Shivinder's counsel asks court to disallow any sale of shares in RHC Holdings by elder brother Malvinder

Veena Mani & Sohini Das  |  New Delhi 

Shivinder Singh, Malvinder Singh
The National Company Law Tribunal (NCLT), hearing the plea of Shivinder Mohan Singh against his elder sibling Malvinder, on Thursday said status quo should be maintained on the shareholding and board of RHC Holding. The younger sibling had approached the NCLT on Wednesday, seeking removal of Malvinder from the board of the company that is jointly owned by the brothers.  

The NCLT gave permission to Shivinder for accessing and inspecting records of RHC, saying: “They can take photocopies in accordance with the Companies Act.” The tribunal directed Malvinder and other respondents to file their replies within 10 days and sought a rejoinder from Shivinder in two weeks. 

The matter will next be heard on October 9. 

In his petition, Shivinder had sought that his wealth (which he claimed got eroded due to unlawful actions of Malvinder and former Religare chief Sunil Godhwani) be restituted and restored. Malvinder was absent in court on Thursday where Shivinder's counsel asked the court to restrict any sale of shares in RHC Holding by his brother. 

Shivinder’s counsel argued the debt-equity ratio had not been maintained in RHC because of which “meaningful progress” with the investors for sale of stake of RHC in Fortis or Religare Enterprises could not be achieved by the end of 2017. 

Shivinder had mentioned in his petition that owing to the actions of Malvinder and delays to strategic transactions by him (Malvinder), the secured lenders of RHC lost patience and sold or dumped the pledged Religare shares of RHC. 

Ranjana Roy Gawai, managing partner of law firm RRG & Associates that filed the petition on behalf of Shivinder, refused to comment as the matter was subjudice.

*Data records*.
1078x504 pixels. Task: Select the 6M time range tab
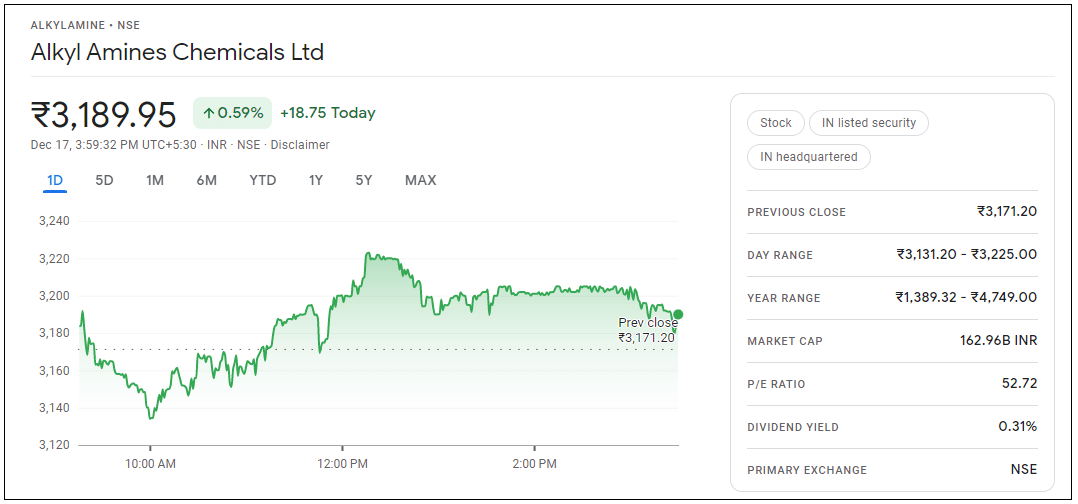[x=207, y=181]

...

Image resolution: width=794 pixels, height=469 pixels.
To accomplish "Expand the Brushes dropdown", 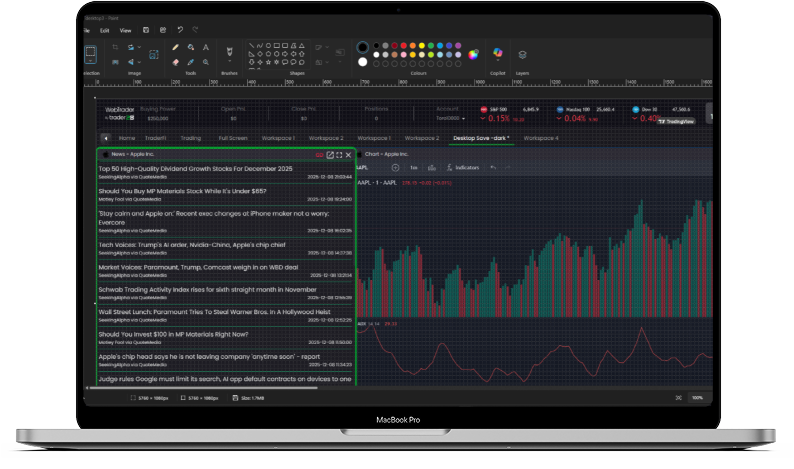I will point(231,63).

*Directions for this task*.
Please carry on the news article about Shivinder Singh's tribunal case against his brother Malvinder, picking up after its last sentence.

*Answer area*.
A source close to Shivinder said "Fortis got sold out because the acts of mismanagement by Malvinder and Godhwani had put RHC and its subsidiaries in an unsustainable debt trap”. 

Shivinder alleged that his wife’s (Aditi’s) signatures were forged by Malvinder in RHC documents. They have also claimed that Godhwani, who was a close family friend and advisor, was involved in issuing mandatory instructions to the employees of RHC and was managing the day-to-day affairs of RHC Holding in “connivance” with Malvinder. 

Sources close to Malvinder, however, claimed that while law would take its own course, Shivinder's claims that he was unaware of the running of the company were not true. Legal experts also feel that by taking Malvinder to the NCLT, Shivinder is unlikely to get relief in the ongoing cases. Shivinder said in his petition that he was overseeing the operations of the hospital business and had entrusted and reposed faith on Malvinder, who was at the helm of affairs in RHC, for all financial, executive, banking and accounting matters.

RHC Holding was incorporated on April 19, 2007, as Solaris Finance under the Companies Act. Its was subsequently renamed on November 7, 2008. 

The Delhi High Court had pulled up Malvinder on Wednesday for selling his shares in Religare Healthcare for Singapore $3.5 million (approximately $2.47 million) instead of paying up Daiichi Sankyo. Malvinder has been asked to deposit the money in Daiichi’s account.